Advice for clustering
Create cluster members based on your knowledge of the application and on the expected workload. Keep the following considerations in mind:
- Cluster members do not need to reside on the same machine.
- Clients can have inconsistent views of configuration information in the cluster. This can occur when an application server is stopped, started, added, or deleted. The period of inconsistency is short-lived, however. Clients eventually refresh their caches of server information. Application servers that are unchanged during the period of inconsistency remain available.
- In most cases, if you make changes to a cluster, you do not need to restart its cluster members and clients. The changes you made eventually propagate to the cluster members and clients. However, in some cases you need to stop and restart the cluster members of the cluster, for example, when you change the selection policy for the cluster.
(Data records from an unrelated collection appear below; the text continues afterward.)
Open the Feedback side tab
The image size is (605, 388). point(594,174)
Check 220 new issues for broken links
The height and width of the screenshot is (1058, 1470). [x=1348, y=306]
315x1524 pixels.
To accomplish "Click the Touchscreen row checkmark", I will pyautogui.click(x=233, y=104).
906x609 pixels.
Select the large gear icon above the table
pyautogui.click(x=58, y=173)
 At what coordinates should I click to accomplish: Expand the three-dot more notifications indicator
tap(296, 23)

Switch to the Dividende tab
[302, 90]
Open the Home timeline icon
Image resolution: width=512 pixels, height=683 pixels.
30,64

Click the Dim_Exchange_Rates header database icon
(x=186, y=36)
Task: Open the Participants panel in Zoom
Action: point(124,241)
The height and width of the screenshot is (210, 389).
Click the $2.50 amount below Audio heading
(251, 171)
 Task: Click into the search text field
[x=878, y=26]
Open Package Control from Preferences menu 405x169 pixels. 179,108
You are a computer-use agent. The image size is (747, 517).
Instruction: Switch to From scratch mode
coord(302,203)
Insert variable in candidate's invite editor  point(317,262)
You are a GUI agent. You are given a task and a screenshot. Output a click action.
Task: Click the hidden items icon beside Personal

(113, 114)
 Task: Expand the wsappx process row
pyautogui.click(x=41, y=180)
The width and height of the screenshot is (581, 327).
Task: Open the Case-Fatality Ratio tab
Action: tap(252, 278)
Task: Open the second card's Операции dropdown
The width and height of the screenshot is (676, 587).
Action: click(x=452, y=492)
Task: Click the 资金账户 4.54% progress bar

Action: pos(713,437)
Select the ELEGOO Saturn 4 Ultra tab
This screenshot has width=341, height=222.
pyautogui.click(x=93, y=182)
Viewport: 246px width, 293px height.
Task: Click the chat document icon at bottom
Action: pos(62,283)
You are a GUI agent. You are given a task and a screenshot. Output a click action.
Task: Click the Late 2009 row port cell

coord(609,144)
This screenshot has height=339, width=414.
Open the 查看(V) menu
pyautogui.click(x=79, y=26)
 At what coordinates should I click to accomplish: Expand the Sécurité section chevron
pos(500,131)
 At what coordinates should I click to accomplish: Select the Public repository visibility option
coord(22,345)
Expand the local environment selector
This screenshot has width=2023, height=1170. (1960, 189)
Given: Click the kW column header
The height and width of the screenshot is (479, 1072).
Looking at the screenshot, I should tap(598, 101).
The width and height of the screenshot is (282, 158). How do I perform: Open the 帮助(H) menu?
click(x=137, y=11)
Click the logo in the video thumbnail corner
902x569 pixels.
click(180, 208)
- You can make changes to a cluster while it is running. However, incremental changes (such as adding or removing one or two cluster members) have less impact on client performance than wholesale changes.
- It is always best to make changes when few clients and application servers are running.
- You can cluster the initial number of application servers based on the expected load for an application. Later, you can respond to the load on an application by adding or removing server cluster members.
- When a machine becomes unavailable, you do not need to reconfigure the cluster members of other application servers to compensate for any unavailable application servers on that machine. However, when the machine is going to be unavailable for an extended period, you might want to reconfigure the other servers to optimize performance.